Je m’en vais clore cette missive, en envoyant à travers toi une exhortation à toute la jeunesse togolaise. Tu dis Delali que tu t’es récemment teintée d’une couleur politique. Même si tu ne la dévoiles pas dans ta lettre (ce dont je te suis reconnaissant), je peux te dire qu’en tant qu’ancien graphiste, je ne souffre pas de daltonisme : ta couleur, je la vois bien. Laisse-moi te dire qu’il vaut mieux cela que ne pas être engagé(e) du tout. Il faut bien que des jeunes comme toi entrent dans l’arène, peu importe la couleur des armoiries que tu défends, pour que nous, jeunesse de ce pays puissions nous emparer à nouveau du débat public et l’amener à un autre niveau que la médiocrité à laquelle nous sommes habitués depuis quelques années. We are watching you !

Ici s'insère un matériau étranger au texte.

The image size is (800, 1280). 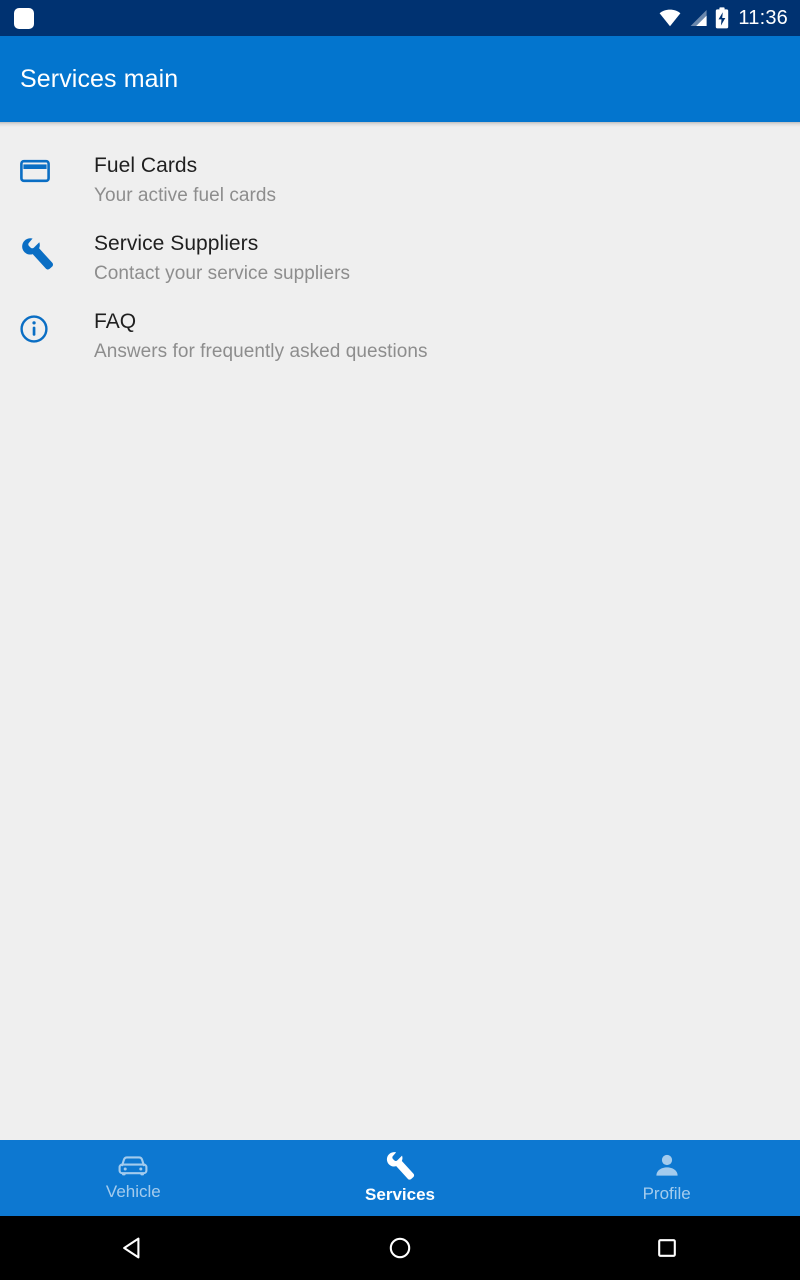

Quant à moi, je n’ai toujours trouvé personne à suivre. Je réfléchis toujours, et comme ça prend du temps comme d’habitude avec moi, je retourne mes questions dans ma tête. Mais le moment vient. You’ll be watching me too…

Tu as cité d’entrée Corneille et Le Cid. Moi qui n’ai lu que très peu de classiques, je vais tenter de te faire passer toutes mes espérances en paraphrasant MC Solaar. Quoi ? Chacun a les références de son niveau non ? J’aurais, qui sait, plus de succès pour toucher leur cœur en citant, une référence qui est plus proche dans le temps de notre génération que Corneille. L’espoir fait vivre.

« Peut être comprendront-ils le sens du sacrifice, la différence entre les valeurs et puis l’artifice. »

Tu auras peut être été choquée par la façon hargneuse dont j’ai nommé mes axes de développement. Ce texte ne m’appartient pas, mais à Damien Saez dont j’ai écouté la chanson alors que je cherchais un angle pour te répondre. Je te souhaite bien du plaisir en écoutant la chanson.